Eh, the DV isn't the real world, so it doesn't bother me when he uses examples that are common cultural touchpoints. Everyone knows about The Burning of the Library of Alexandria, after all, so it's not like Jim would bother to fact check something like that. And even if he did, reports about what happened are certainly not definitive; we don't know how much was lost when Caesar's fire spread (tens of thousands, but the Library could have held upward of half a million scrolls).
Like I said, we don't know that it was even still in operation when that area of Alexandria was destroyed around 270something AD—we just know that Roman scholars had stopped writing about it by then.
During Julius's time, that Library was one of the most well-respected places for scholarship (not really a college, but I don't know what else to call it). It'd be like burning down Harvard, or Cambridge, or Oxford. Only what's lost in the Library fire is quite literally irreplaceable.
I guess it'd be closer to, say, the Internet losing 5-25% of all of its unique information over the course of a couple of days (talking about stuff with no backups or hard copies, not just Wikipedia losing databases).
Anyway, over the following couple of centuries after Caesar's fire, Roman scholarship started focusing elsewhere. Alexandrian scholarship kinda just fell off the written record.
Jim probably refers to the 270s AD "guaranteed" destruction, now that I think about it. It fits way better with Merlin's proposed timeline (saving scrolls, starting the White council after the collapse of the Western Roman Empire, forming the Catholic Church during the Early Middle Ages, and keeping Amorrachius for Arthur (depending on which Arthur Jim is going with for the DV. The Historia Brittonum specifically mentions Arthur at the Battle of Badon Hill, which could have happened (if at all) anywhere from 430 AD to as late as 530 AD. Basically, Saxons invade, Arthur organizes resistance, the Britons win, and a Legend is born (though not written about for at least three hundred years)).
Though that gets all messed up if Jim adopts the Sarmatian/Lucius Artorias Castus theory, which has been popularized over the past several decades (based on wobbly evidence that really requires some leaps of logic) and is best known for producing the wonderfully fun and wildly inaccurate Clive Owen/Natalie Portman King Arthur film. It's worth watching for Mads Mikkelson's Tristan and Ray Stevenson being appropriately badass as Dagonet, at least. But that places Arthur at 410 AD and casts him as a Romano-Briton Auxilia Prefect.

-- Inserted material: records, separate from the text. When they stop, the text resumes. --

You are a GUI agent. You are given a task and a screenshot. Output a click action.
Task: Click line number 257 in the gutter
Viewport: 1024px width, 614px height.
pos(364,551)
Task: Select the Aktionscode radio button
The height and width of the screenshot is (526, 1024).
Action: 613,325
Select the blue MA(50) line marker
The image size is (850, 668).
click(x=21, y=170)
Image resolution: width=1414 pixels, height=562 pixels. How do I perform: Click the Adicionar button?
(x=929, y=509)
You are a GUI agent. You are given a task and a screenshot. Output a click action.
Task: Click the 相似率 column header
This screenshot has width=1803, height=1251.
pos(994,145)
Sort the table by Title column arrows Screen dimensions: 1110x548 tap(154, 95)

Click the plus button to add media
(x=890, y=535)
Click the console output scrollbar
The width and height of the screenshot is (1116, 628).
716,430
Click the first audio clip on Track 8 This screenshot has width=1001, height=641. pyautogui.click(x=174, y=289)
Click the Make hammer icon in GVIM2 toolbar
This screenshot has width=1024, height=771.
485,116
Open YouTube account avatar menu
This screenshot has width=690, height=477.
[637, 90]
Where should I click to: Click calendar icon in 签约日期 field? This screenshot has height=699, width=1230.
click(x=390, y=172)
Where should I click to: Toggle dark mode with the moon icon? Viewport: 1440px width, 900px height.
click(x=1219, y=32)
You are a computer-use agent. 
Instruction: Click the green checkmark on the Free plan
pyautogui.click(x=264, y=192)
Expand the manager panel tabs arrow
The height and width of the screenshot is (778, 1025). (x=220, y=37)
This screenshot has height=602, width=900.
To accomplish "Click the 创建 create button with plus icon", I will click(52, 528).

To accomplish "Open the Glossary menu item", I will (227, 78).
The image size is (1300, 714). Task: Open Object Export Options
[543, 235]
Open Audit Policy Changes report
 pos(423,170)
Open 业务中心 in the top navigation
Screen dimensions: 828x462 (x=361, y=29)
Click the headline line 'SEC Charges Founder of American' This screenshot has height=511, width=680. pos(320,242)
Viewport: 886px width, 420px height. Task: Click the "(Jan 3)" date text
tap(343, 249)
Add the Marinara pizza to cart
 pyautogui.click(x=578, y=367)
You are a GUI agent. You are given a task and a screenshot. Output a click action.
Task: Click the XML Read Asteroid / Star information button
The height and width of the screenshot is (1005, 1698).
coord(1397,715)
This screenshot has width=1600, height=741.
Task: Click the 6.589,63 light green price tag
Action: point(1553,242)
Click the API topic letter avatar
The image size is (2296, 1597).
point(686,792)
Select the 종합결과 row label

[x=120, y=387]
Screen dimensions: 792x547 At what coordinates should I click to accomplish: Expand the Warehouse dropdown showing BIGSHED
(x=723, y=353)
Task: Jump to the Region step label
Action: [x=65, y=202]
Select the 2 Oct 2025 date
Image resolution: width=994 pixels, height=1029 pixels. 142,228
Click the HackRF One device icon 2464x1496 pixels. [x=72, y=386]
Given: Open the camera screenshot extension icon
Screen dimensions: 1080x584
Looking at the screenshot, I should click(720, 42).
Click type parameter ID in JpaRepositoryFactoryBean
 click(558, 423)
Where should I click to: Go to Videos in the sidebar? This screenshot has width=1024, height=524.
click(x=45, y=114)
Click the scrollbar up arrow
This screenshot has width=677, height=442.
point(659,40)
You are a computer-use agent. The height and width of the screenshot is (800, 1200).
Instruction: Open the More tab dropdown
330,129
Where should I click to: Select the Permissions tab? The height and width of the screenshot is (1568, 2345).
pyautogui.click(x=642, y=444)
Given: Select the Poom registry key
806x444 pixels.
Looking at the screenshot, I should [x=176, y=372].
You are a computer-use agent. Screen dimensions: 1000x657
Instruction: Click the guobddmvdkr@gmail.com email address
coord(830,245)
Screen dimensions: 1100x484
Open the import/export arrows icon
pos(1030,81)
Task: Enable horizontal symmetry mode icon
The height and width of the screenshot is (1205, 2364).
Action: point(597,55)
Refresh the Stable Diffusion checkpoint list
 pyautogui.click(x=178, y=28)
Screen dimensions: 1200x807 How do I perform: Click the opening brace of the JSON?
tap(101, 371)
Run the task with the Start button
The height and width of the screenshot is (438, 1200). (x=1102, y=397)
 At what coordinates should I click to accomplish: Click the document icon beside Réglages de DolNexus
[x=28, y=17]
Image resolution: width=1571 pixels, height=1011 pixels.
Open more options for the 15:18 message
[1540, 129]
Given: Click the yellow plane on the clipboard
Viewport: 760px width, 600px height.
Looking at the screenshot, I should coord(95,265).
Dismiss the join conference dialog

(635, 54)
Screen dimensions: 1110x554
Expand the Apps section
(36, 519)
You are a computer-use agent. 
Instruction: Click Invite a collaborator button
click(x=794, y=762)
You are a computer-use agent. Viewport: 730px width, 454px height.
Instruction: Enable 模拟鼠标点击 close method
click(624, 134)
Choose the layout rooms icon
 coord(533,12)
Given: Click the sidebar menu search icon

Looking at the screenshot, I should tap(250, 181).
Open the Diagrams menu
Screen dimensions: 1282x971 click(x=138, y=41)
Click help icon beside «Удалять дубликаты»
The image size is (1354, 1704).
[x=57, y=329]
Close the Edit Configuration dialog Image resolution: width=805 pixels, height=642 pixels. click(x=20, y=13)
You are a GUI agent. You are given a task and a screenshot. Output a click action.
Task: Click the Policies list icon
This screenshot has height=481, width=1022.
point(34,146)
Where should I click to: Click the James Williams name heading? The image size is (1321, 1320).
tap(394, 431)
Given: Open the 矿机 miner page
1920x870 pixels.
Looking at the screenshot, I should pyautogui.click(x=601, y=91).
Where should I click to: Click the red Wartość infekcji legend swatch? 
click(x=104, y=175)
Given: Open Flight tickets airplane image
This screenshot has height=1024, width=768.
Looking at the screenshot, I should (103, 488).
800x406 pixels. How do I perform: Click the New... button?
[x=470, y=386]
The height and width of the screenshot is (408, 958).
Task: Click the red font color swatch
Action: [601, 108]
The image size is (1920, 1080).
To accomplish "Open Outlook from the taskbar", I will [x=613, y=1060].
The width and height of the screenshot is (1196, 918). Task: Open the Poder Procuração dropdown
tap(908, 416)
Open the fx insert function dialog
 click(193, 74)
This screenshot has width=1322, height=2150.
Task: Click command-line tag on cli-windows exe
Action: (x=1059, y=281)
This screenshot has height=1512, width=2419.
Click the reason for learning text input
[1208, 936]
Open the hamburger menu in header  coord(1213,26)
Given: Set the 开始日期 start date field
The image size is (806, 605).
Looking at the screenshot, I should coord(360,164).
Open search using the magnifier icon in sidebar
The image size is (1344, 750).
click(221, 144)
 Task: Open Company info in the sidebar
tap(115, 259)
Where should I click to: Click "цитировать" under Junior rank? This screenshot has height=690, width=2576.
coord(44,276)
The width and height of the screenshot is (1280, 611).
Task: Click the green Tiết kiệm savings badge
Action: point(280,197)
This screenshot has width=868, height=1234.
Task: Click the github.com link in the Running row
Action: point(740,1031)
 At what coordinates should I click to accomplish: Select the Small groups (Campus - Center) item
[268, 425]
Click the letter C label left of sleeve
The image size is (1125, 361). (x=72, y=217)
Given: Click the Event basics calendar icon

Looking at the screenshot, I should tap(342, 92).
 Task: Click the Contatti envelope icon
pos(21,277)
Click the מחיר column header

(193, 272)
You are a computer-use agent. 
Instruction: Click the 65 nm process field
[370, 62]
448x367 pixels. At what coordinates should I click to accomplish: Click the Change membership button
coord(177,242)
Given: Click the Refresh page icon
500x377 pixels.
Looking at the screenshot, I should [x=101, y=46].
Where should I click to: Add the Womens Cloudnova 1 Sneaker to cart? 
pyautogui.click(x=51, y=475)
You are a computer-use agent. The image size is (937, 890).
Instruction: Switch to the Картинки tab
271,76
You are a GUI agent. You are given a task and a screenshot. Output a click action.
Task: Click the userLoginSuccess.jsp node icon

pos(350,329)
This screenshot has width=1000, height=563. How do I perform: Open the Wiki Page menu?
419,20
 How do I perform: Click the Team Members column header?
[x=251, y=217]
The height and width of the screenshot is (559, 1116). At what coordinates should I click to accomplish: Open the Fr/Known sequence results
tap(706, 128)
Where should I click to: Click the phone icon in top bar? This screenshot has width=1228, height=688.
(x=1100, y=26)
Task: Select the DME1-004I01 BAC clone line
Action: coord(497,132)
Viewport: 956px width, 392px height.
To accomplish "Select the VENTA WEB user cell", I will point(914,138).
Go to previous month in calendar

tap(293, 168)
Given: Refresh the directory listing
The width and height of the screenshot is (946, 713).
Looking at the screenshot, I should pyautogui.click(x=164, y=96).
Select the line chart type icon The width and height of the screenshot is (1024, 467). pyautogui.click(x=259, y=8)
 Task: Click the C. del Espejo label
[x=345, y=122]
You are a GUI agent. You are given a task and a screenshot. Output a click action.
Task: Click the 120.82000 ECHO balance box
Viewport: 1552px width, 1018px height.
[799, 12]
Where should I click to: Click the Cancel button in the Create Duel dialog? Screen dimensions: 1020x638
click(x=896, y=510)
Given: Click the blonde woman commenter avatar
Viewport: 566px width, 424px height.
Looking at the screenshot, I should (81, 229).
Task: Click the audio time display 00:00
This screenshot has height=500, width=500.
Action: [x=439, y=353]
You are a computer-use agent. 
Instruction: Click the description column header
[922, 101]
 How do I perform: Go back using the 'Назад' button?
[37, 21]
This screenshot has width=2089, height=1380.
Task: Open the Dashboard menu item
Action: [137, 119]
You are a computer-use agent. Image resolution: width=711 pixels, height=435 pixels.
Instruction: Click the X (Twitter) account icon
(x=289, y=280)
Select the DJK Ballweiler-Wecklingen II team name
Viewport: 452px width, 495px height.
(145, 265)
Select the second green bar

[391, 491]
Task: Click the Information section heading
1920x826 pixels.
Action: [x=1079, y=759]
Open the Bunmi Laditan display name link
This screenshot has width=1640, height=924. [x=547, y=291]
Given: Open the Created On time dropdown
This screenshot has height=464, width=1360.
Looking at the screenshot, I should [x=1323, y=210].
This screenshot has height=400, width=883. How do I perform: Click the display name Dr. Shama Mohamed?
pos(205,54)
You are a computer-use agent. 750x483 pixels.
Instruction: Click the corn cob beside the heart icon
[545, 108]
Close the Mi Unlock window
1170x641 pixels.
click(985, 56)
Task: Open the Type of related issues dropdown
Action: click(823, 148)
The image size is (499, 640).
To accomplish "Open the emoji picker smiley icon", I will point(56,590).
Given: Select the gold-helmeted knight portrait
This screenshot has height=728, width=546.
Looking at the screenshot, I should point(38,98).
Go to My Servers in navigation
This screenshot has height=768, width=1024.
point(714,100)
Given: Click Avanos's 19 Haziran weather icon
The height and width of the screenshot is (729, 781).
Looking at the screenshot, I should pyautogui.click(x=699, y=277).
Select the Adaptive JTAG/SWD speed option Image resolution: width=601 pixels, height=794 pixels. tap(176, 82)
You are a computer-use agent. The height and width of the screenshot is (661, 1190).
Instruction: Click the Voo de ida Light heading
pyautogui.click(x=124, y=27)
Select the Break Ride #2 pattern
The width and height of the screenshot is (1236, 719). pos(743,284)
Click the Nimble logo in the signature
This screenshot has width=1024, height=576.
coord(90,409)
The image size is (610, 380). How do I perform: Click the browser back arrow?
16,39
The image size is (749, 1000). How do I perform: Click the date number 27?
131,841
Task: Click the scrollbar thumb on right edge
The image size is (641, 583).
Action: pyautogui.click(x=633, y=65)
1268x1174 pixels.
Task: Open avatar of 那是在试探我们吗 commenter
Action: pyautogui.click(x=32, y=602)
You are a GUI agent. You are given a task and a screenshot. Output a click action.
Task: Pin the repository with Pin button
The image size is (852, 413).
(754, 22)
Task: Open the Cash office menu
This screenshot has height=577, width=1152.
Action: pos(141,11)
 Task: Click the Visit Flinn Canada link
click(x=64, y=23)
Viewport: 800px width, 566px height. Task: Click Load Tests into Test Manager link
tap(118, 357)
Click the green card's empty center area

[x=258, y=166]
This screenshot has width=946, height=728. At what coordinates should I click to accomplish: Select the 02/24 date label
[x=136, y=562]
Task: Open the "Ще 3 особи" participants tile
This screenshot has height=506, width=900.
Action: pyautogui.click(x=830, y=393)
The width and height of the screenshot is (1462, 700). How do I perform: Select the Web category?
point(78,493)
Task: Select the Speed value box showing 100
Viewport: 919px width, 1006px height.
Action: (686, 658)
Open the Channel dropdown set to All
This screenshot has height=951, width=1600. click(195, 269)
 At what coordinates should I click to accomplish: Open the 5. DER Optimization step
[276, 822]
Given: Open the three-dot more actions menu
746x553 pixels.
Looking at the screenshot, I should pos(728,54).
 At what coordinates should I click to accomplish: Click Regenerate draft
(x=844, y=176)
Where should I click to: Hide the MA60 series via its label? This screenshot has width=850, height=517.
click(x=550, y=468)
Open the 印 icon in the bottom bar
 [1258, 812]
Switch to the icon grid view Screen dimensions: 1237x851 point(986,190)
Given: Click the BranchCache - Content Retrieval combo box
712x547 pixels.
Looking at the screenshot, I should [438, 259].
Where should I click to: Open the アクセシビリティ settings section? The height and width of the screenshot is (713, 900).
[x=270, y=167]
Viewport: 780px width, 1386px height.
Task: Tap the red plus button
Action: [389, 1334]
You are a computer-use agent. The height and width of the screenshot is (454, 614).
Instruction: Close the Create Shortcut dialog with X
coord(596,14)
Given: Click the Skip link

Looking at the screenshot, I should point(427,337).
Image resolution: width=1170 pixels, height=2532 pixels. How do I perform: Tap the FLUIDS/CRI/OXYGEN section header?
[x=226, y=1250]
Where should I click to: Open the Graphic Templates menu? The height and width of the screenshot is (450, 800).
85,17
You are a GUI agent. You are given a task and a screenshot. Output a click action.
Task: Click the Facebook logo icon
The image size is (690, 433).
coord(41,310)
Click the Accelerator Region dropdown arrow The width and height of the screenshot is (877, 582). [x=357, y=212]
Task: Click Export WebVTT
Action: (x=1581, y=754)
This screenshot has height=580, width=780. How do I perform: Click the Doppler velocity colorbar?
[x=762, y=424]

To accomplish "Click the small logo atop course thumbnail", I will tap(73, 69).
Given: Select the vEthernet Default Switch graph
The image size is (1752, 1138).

The trouble is that the Sarmatian theory is based on a sarcophagus for Lucius Artorias Castus (whose Legion did serve in Brittanny) that's dated to 180-230 AD. It should be noted that this particular sarcophagus is in Croatia, so not exactly British Clay. It's based entirely on the idea that this particular Sarmatian officer was so popular in Britain that, centuries after his life and death, he was memorialized into a fictionalized account of the Battle of Badon Hill by Nennius—basically, Nennius created a hero out of a real dude who lived centuries ago.
In other words, the Sarmatian theory doesn't really work, as far as I'm concerned, so I hope Jim isn't going with the Artorias Castus concept.
That kinda got far afield of my original point. But yeah, it's probably during Emperor Aurelian's attack on Alexandria in the 270s that Merlin intervened.